A Tale of Two Europes

By Rabbi Lawrence Englander, Chair ARZENU

Rabbi Lawrence Englander

The Jewish Agency for Israel (JAFI) is charged with strengthening relationships between the State of Israel and Diaspora communities. At a recent meeting of the JAFI Board of Governors, we heard two presentations on the Jewish communities in Europe and the prospects for their future. These two "tales" gave me two distinct perspectives on the relationship between the State of Israel and Jewish communities throughout the world.

The first tale gave the story of a population in crisis. It reminded us of the recent anti-Semitic attack on the Jewish-owned grocery store in Paris. This tale pointed out that the attack was not an isolated incident; in fact, there were twice as many anti-Semitic incidents in France in 2014 as there were in the previous year. We were informed that one of the causes of this increase is the alarming rate of unemployment in France and the resultant unrest. As a result, several thousand French Jews have made Aliyah to Israel, and thousands more — especially young people — have attended extended programmes in Israel or have made inquiries about making Aliyah. The tellers of this tale projected that Israel could expect up to 20,000 more Olim in the year 2016. French Jewry was graphically depicted as a community in crisis.

But this did not apply only to France. The UK, as well, witnessed a dramatic increase in anti-Semitic incidents between those two years. Add to this the crisis in Ukraine and growing racism in many Western European countries, and we seem to be facing the disappearance of European Jewry and a mass emigration to Israel. The Jewish Agency was encouraged to work in Europe to facilitate the process of Aliyah. in order to save this embattled community.

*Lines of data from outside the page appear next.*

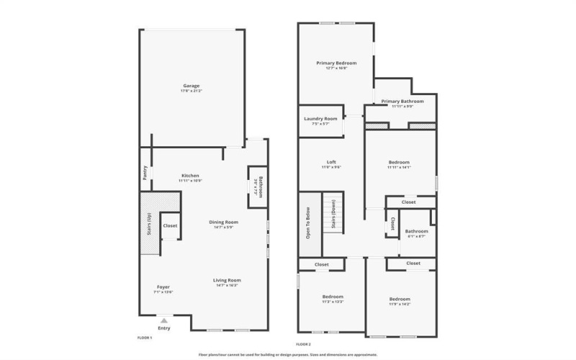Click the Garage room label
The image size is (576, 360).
click(191, 86)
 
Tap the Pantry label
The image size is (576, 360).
click(145, 173)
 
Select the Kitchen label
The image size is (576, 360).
click(190, 176)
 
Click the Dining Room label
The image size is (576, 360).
click(223, 222)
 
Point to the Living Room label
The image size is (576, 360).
click(227, 280)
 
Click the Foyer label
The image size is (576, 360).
click(163, 287)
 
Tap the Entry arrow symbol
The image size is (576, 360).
click(164, 320)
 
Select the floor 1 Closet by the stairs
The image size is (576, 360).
click(170, 226)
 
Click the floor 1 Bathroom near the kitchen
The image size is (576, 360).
click(261, 186)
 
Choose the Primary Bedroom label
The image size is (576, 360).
click(336, 63)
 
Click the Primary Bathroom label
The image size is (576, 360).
click(402, 102)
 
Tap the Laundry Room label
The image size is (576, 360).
click(320, 119)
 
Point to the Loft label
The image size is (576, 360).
click(331, 162)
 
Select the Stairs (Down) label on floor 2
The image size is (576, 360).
click(333, 213)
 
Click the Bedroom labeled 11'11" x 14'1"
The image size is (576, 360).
click(398, 162)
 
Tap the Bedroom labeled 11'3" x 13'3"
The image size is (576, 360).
click(333, 297)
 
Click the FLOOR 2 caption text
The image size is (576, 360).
click(303, 345)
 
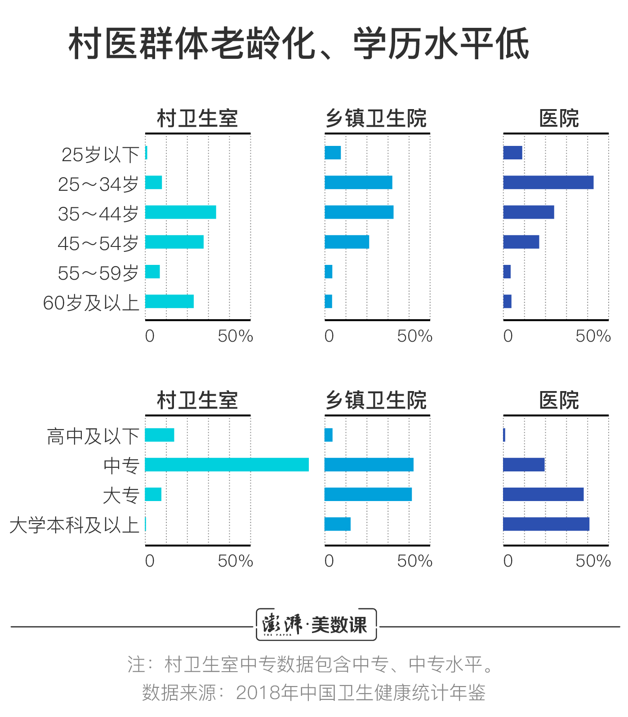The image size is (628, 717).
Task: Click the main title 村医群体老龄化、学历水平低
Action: (x=299, y=44)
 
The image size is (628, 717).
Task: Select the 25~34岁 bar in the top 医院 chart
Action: (x=548, y=183)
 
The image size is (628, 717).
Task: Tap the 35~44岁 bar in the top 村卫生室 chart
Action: (x=180, y=212)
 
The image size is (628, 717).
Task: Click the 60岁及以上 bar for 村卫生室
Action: (x=169, y=301)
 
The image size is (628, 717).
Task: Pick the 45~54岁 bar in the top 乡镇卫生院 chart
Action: (x=347, y=242)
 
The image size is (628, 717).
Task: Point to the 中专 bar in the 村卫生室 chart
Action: (x=227, y=465)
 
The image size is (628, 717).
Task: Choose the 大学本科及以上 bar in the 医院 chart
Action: (x=546, y=524)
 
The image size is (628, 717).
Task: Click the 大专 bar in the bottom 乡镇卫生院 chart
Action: (x=368, y=494)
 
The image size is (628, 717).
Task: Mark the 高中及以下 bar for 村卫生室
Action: (x=160, y=435)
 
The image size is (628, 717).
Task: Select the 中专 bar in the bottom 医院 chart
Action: (x=524, y=465)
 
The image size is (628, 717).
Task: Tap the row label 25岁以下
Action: (x=100, y=154)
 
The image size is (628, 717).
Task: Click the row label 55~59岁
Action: (x=98, y=273)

Then we adjourned to another room to hear a second tale. In this programme, entitled Cafe Europa, a group of ten European Jews in their 20's presented a more nuanced tale. Each of them expressed a deep love for the State of Israel, but were also patriotic citizens of their country of origin. They acknowledged the presence of anti-Semitism but stressed that it was not a steadily growing trend but rather became rampant in response to events in Israel — for example, the Gaza wars in 2009 and 2014. They were encouraged by the fact that government leaders in France, the UK and Germany spoke out forcefully against anti-semitism and pledged their protection of Jews and any victims of racial hatred. Moreover, they pointed out that many countries were experiencing a renaissance of Jewish religious and cultural activities, revealing the creativity of European Jewry. With regard to Aliya, for those who were thinking seriously of making their home in Israel, they preferred to do so out of love for Israel rather than out of fear of anti-semitism. The tellers of this second tale perceived the role of the Jewish Agency of facilitating Aliya for those who choose to live in Israel, but also of providing the resources for those who choose to remain in Europe and to live proudly there as Jews.

In a single day we heard two distinct tales of Jewish life. According to the first, Israel is the centre of world Jewry, the sun that sends its rays to communities in the Diaspora. In countries where the Jewish light becomes dimmed and life becomes inhospitable, Israel must draw the light back and bring Jewish people into the sun. According to the second narrative, there are many flames of Jewish life throughout the world, each kindling and sustaining each other. Israel is the brightest flame but it, too, is sustained by the others. In this tale, the Diaspora plays a vital role in making Jewish values and Jewish culture a global phenomenon, thus making the world itself a better place.

Both these tales are prevalent in contemporary Jewish discourse. As Reform Zionists living in the Diaspora, I believe that the second tale is the one that resonates for us. But it also presents us with a responsibility. We must make sure that our Jewish flame remains strong, not only to sustain ourselves, not only to nourish other Diaspora communities who are less numerous or prosperous, but also to add our own creativity and insight to the State of Israel. This relationship of mutuality is one that ARZENU seeks to promote.